>>>>

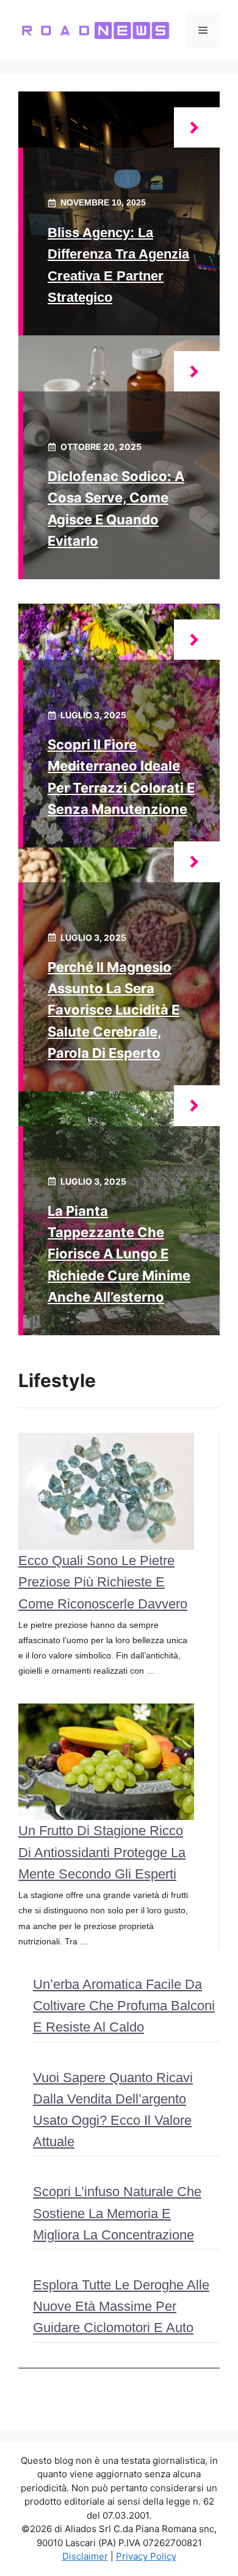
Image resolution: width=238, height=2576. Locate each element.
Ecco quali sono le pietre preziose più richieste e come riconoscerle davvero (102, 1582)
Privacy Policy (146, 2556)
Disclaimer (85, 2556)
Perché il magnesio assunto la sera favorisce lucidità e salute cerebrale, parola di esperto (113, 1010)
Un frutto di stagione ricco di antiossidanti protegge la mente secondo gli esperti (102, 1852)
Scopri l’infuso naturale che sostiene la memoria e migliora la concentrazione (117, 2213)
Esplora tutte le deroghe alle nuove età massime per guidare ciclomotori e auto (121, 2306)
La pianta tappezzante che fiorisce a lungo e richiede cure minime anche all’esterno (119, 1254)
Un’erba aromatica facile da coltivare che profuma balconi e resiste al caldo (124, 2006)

<<<<

◆ WHAT NEEDS TO BE DONE
Only the pictures are to be left out; restate everything else in the listing word for word.

◆ REPLY
Image resolution: width=238, height=2576. Locate each element.
Ecco quali sono le pietre preziose più richieste e come riconoscerle davvero (102, 1582)
Privacy Policy (146, 2556)
Disclaimer (85, 2556)
Perché il magnesio assunto la sera favorisce lucidità e salute cerebrale, parola di esperto (113, 1010)
Un frutto di stagione ricco di antiossidanti protegge la mente secondo gli esperti (102, 1852)
Scopri l’infuso naturale che sostiene la memoria e migliora la concentrazione (117, 2213)
Esplora tutte le deroghe alle nuove età massime per guidare ciclomotori e auto (121, 2306)
La pianta tappezzante che fiorisce a lungo e richiede cure minime anche all’esterno (119, 1254)
Un’erba aromatica facile da coltivare che profuma balconi e resiste al caldo (124, 2006)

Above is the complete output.